На лекциях я никогда не играл в политику, но приводил научные факты, независимо от того, подкрепляют они коммунистические теории или нет. Быть социологом в этих условиях – чертовски трудно, но я должен был оставаться честным социологом. Невозможно даже описать трудности, с которыми я сталкивался, продолжая свою работу, которая могла в любой момент послужить причиной ареста. Я читал лекции в почти полной темноте в аудиториях, где практически не было видно слушателей. Когда появлялась надобность свериться с моими конспектами, я просил кого-нибудь одолжить огарок свечи. Обычно мне передавали стеариновый огрызок, который я задувал как можно быстрее из экономии. Студенты же, которые писали в темноте, не глядя, вообще могли заниматься где угодно.

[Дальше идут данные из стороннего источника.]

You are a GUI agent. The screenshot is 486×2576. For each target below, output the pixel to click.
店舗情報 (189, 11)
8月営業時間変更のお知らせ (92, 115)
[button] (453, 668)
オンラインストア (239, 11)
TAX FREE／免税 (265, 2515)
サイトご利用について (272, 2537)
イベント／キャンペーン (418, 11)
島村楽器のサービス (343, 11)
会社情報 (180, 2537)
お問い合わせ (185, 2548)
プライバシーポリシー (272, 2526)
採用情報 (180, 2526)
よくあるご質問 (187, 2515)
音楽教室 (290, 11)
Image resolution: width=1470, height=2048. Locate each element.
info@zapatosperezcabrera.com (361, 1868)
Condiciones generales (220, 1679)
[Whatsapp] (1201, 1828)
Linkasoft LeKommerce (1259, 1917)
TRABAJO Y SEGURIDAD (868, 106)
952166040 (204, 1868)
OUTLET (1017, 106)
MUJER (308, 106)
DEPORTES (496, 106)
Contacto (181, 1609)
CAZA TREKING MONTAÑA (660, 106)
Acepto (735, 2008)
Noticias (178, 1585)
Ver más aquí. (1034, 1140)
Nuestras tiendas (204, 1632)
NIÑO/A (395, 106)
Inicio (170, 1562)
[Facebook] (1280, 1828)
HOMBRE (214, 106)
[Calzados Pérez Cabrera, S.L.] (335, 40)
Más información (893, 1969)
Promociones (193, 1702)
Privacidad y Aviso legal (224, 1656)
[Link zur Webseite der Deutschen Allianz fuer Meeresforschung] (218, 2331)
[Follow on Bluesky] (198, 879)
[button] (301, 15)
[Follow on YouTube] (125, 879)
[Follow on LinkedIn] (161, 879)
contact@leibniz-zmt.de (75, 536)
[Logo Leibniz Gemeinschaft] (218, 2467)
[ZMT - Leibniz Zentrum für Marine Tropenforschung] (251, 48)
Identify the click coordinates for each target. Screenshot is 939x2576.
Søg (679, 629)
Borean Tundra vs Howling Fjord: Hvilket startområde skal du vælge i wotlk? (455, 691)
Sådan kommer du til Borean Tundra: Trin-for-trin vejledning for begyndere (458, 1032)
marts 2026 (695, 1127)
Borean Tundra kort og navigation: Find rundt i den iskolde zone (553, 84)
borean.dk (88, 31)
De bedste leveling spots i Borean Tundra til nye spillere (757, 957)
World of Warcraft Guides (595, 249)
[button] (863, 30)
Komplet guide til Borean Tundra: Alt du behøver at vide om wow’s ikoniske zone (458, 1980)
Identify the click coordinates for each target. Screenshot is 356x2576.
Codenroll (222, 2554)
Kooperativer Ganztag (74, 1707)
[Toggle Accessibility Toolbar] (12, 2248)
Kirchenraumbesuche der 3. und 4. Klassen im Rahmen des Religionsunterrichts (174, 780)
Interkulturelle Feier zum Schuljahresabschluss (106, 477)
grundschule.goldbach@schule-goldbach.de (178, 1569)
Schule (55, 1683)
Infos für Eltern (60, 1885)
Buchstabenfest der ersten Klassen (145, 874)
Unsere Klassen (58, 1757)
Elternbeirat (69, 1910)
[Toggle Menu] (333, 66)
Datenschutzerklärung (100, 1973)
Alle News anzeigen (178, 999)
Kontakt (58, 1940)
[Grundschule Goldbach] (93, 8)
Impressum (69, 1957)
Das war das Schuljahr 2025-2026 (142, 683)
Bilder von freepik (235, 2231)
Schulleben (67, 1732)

Преподаватели ходили в университет только на заседания и конференции. В нашем читальном зале, как и везде, царило запустение. Не было ни новых книг, ни научных журналов. Отрезанные от всего мира, мы не знали, чем занимаются наши коллеги за рубежом.
Мартиролог
Сегодня после обеда хоронили академика Лаппо-Данилевского. На прошлой неделе, когда я посещал его, он выглядел живым скелетом. Слабо улыбаясь, он рассказал, что несколькими днями ранее по дороге в академию упал и слегка повредил ногу. Три дня спустя я навестил его в больнице, где ему сделали хирургическую операцию. Лежа в больничной койке, этот умирающий человек читал «Феноменологию духа» Гегеля. «Никогда не было времени внимательно проштудировать ее, – прошептал он. – Начну сейчас». На следующий день он скончался.